What to do:
Could the listing be repeated exactly, with every picture dropped?
-------- Dataset entries --------
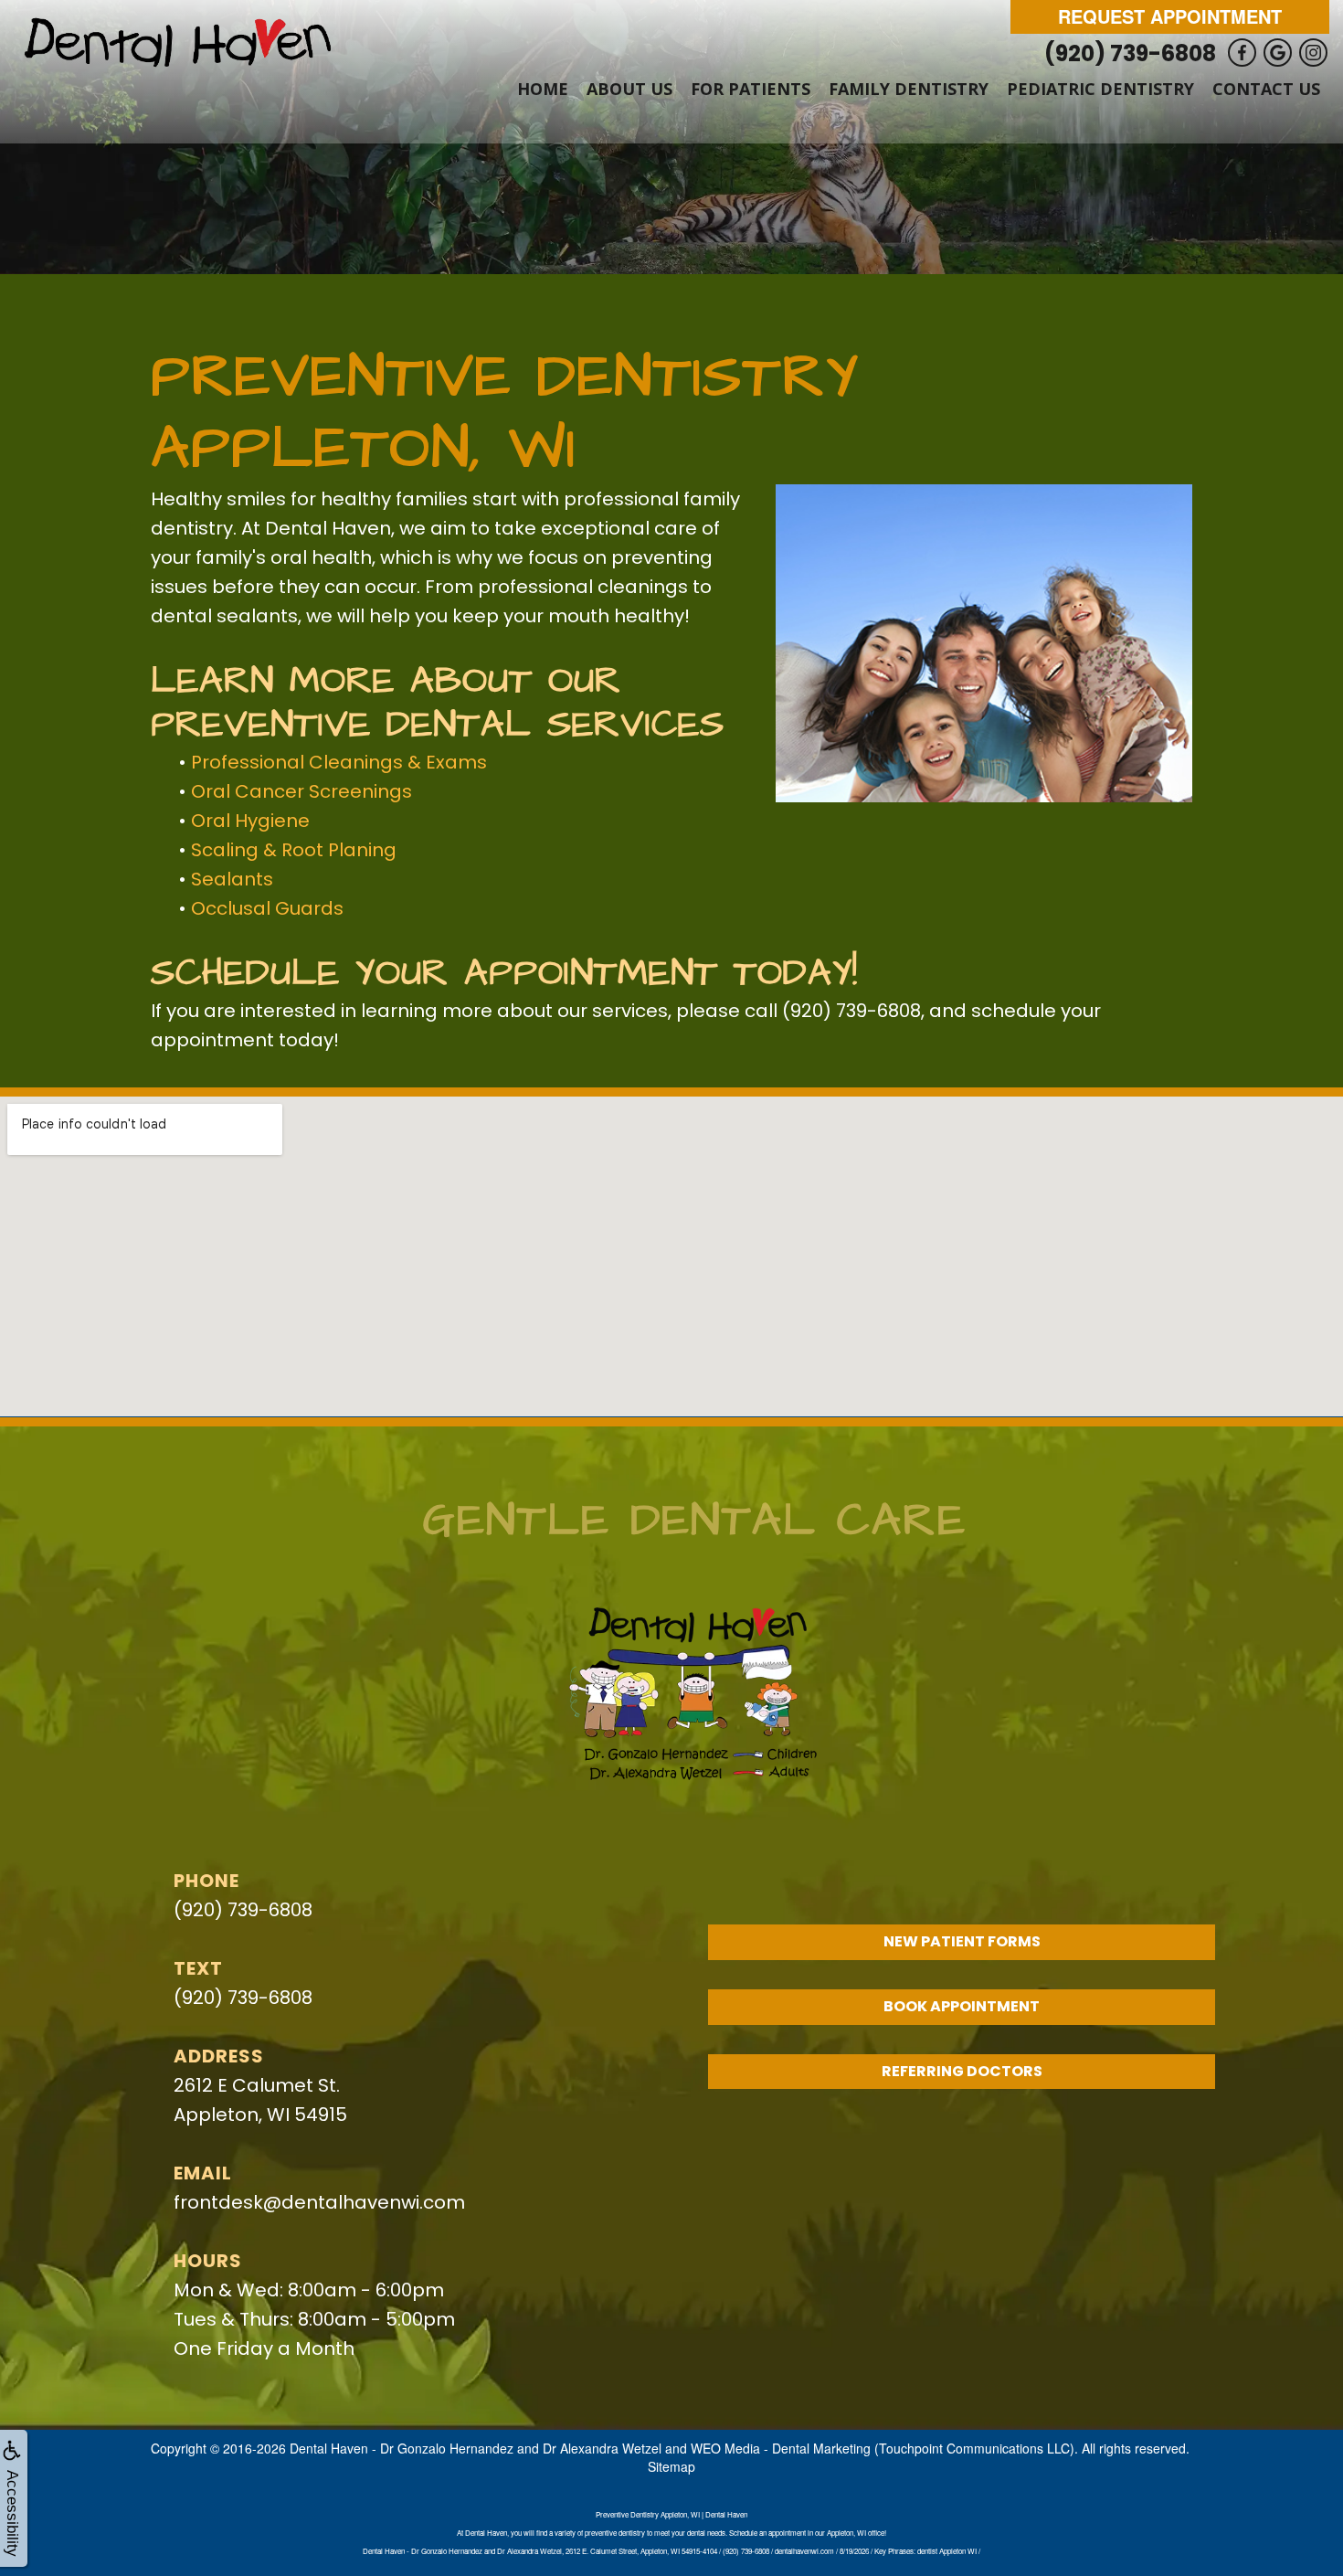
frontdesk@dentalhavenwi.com (319, 2202)
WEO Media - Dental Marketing (781, 2448)
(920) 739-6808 (1132, 53)
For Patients (750, 89)
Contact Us (1266, 89)
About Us (629, 89)
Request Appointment (1170, 16)
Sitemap (671, 2466)
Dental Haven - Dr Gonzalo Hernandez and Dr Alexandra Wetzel (475, 2448)
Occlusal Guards (267, 908)
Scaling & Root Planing (294, 850)
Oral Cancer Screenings (301, 791)
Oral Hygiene (250, 820)
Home (542, 89)
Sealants (232, 879)
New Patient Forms (962, 1941)
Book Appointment (961, 2006)
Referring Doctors (962, 2071)
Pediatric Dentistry (1100, 89)
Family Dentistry (909, 89)
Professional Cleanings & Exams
--------
Solution to this task:
frontdesk@dentalhavenwi.com (319, 2202)
WEO Media - Dental Marketing (781, 2448)
(920) 739-6808 (1132, 53)
For Patients (750, 89)
Contact Us (1266, 89)
About Us (629, 89)
Request Appointment (1170, 16)
Sitemap (671, 2466)
Dental Haven - Dr Gonzalo Hernandez and Dr Alexandra Wetzel (475, 2448)
Occlusal Guards (267, 908)
Scaling & Root Planing (294, 850)
Oral Cancer Screenings (301, 791)
Oral Hygiene (250, 820)
Home (542, 89)
Sealants (232, 879)
New Patient Forms (962, 1941)
Book Appointment (961, 2006)
Referring Doctors (962, 2071)
Pediatric Dentistry (1100, 89)
Family Dentistry (909, 89)
Professional Cleanings & Exams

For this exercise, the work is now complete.